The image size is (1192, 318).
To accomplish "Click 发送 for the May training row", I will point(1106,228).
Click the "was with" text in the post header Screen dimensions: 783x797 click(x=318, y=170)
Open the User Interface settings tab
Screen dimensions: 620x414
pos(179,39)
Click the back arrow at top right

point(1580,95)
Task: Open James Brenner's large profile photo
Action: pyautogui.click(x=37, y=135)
* * *
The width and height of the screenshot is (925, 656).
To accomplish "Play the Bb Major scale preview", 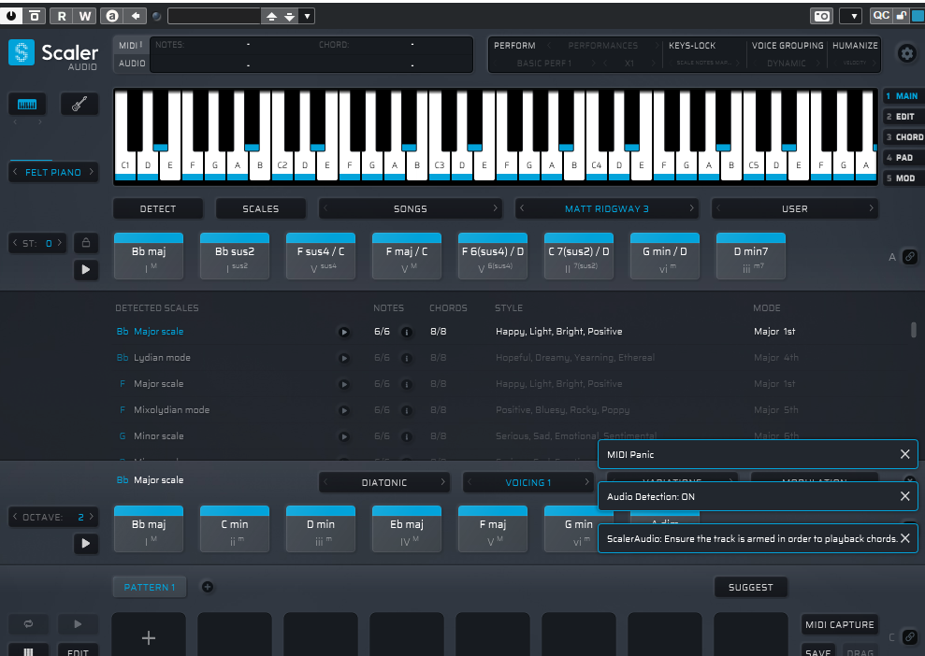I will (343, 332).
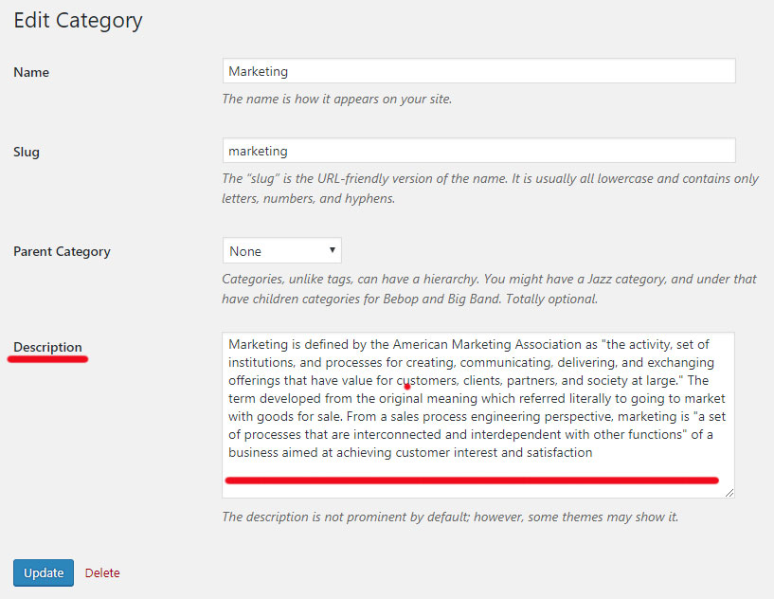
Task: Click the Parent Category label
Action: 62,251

• WHAT YOU ARE ASKED TO DO
Copy the rows from the line containing "The image size is (1192, 318)." down to the line containing "Action: pyautogui.click(x=37, y=135)", replacing "Screen dimensions" with "Screen size" and leaving everything else unchanged.

• RESPONSE TO THIS EXERCISE
The image size is (1192, 318).
To accomplish "Click 发送 for the May training row", I will point(1106,228).
Click the "was with" text in the post header Screen size: 783x797 click(x=318, y=170)
Open the User Interface settings tab
Screen size: 620x414
pos(179,39)
Click the back arrow at top right

point(1580,95)
Task: Open James Brenner's large profile photo
Action: pyautogui.click(x=37, y=135)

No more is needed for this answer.